Healthy construction, fewer imports boost CMC

  • Market: Metals
  • 25/10/18

Long products producer Commercial Metals (CMC) remains bullish on US construction demand after growing steel shipments by 15pc in its fourth quarter.

"Our outlook for the coming months remains very positive as we believe the current demand for construction steel will be sustained," CMC chief executive Barbara Smith said in the earnings release.

CMC is also benefiting from reduced competition from foreign producers in the wake of the 25pc tariff on imported steel imposed by the Trump administration in March. US rebar imports fell by 18pc through August to 956,808st.

The Irving, Texas company, which operates mills in the US and Poland, shipped 841,000st of steel from its US mills in its fourth quarter ended 31 August, up from 710,000st in the same quarter a year earlier. Rebar shipments rose by 8pc to 482,000st, while shipments of merchant bar and other products rose by 35pc to 359,000st.

The increase on the year was partially driven by the ramp-up of CMC's Durant, Oklahoma, micro mill, which began producing rebar in the spring.

The average selling price across all of its Americas steel products rose by $137/st to $674/st on the quarter. The scrap-based producer's average ferrous scrap input cost rose by $69/st by comparison, pushing metal margin up by $68/st from the prior year to $348/st.

Higher metal margins helped more than double earnings in CMC's Americas mills to $107mn from the same quarter a year earlier.

Strong finished steel demand also boosted ferrous volume and prices in CMC's US recycling segment. Shipments of ferrous scrap rose to 644,000st at $298/st from 583,000st at $255/st. Non-ferrous shipments were little changed at 138mn lbs as selling prices ticked up to $2,155/st from $2,134/st.

Americas recycling segment earnings rose to $17mn from $9mn.

The company's international mill segment in Poland also benefited from healthy long products demand. Fourth-quarter rebar shipments rose to 145,000st from 129,000st in the prior-year period, while shipments of merchant bar and other products increased to 289,000st from 266,000st.

The average selling price across CMC's steel products in Poland rose by $79/st to $555/st, while ferrous scrap input costs rose by $36/st to $305/st. This pushed metal margin up by $43/st to $250/st, which helped drive international mill segment earnings up to $37mn from $22mn.

Fabrication segment volume also rose along with selling prices. The segment shipped 307,000st at $843/st, up from 286,000st at $773/st. But higher steel costs drove a loss of $25mn in the segment from a $1mn profit a year earlier.

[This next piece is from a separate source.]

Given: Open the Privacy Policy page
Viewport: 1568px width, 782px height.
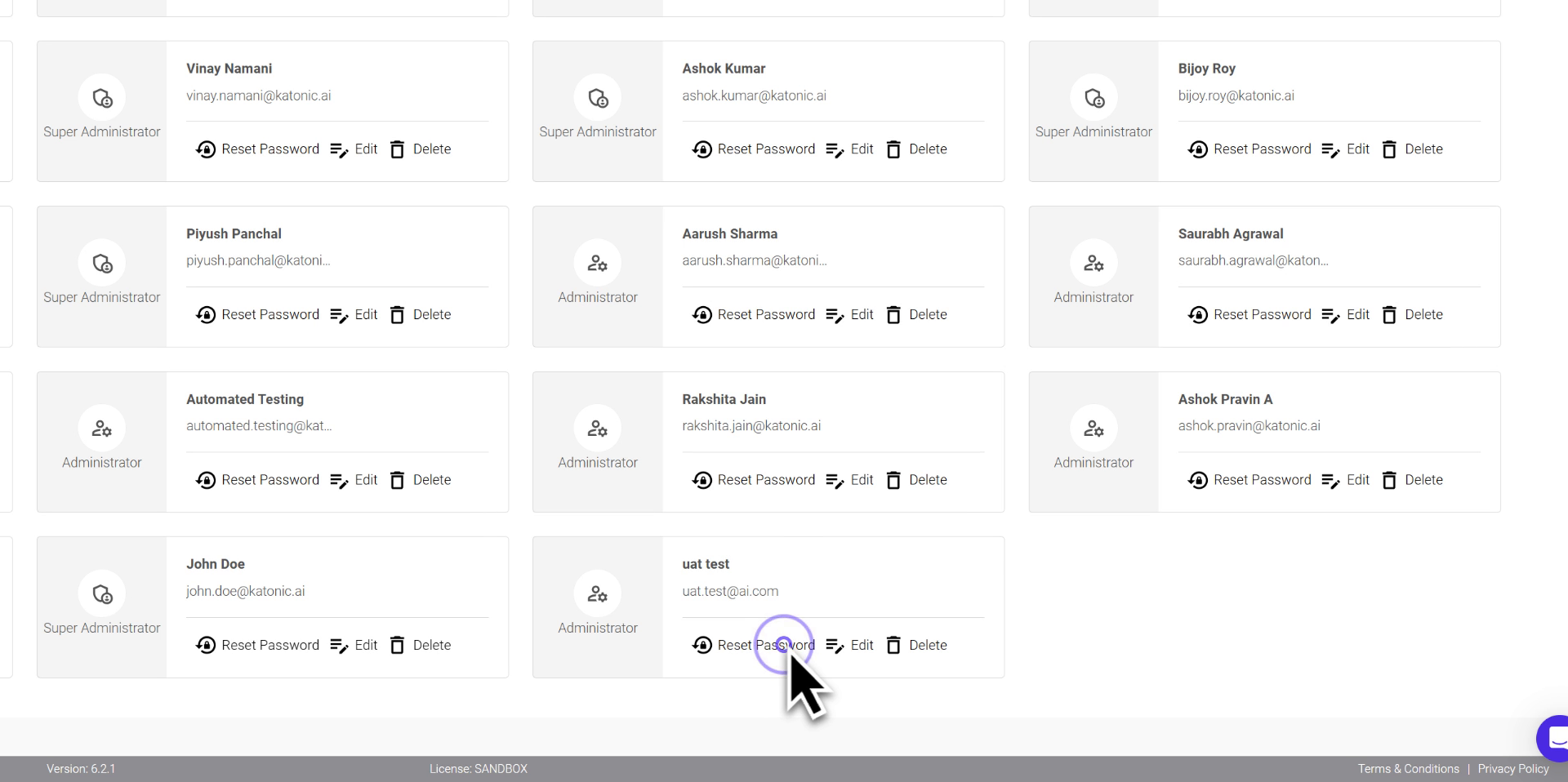Looking at the screenshot, I should (1513, 768).
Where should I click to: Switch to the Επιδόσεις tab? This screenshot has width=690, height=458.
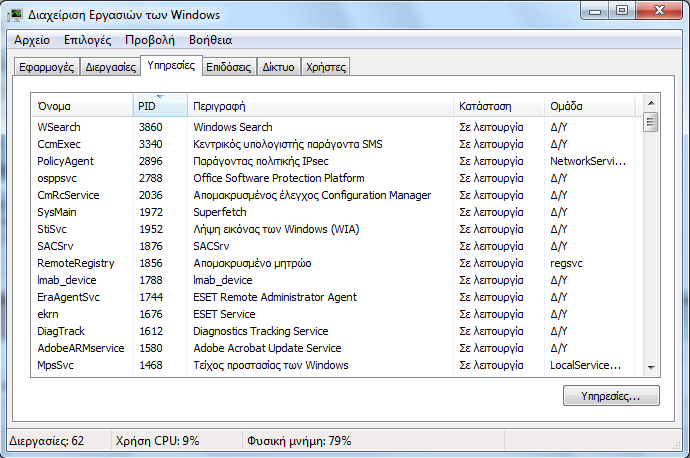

Across all segments, CMC swung to a profit of $52mn on sales of $1.3bn in the quarter, up from a loss of $30mn on sales of $1.1bn in the same period a year earlier.

The company in the full fiscal year recorded its best results since the great recession. Profit rose to $139mn on sales of $4.6bn in fiscal 2018, up from profit of $46mn on sales of $3.8bn in the prior year.

Steel mill shipments in the US rose by 11pc to 3mn st for the year on higher shipments across its long product offerings. Ferrous scrap shipments in the US were up by 22pc at 2.4mn, while non-ferrous scrap shipments rose by 12pc to 526mn lbs.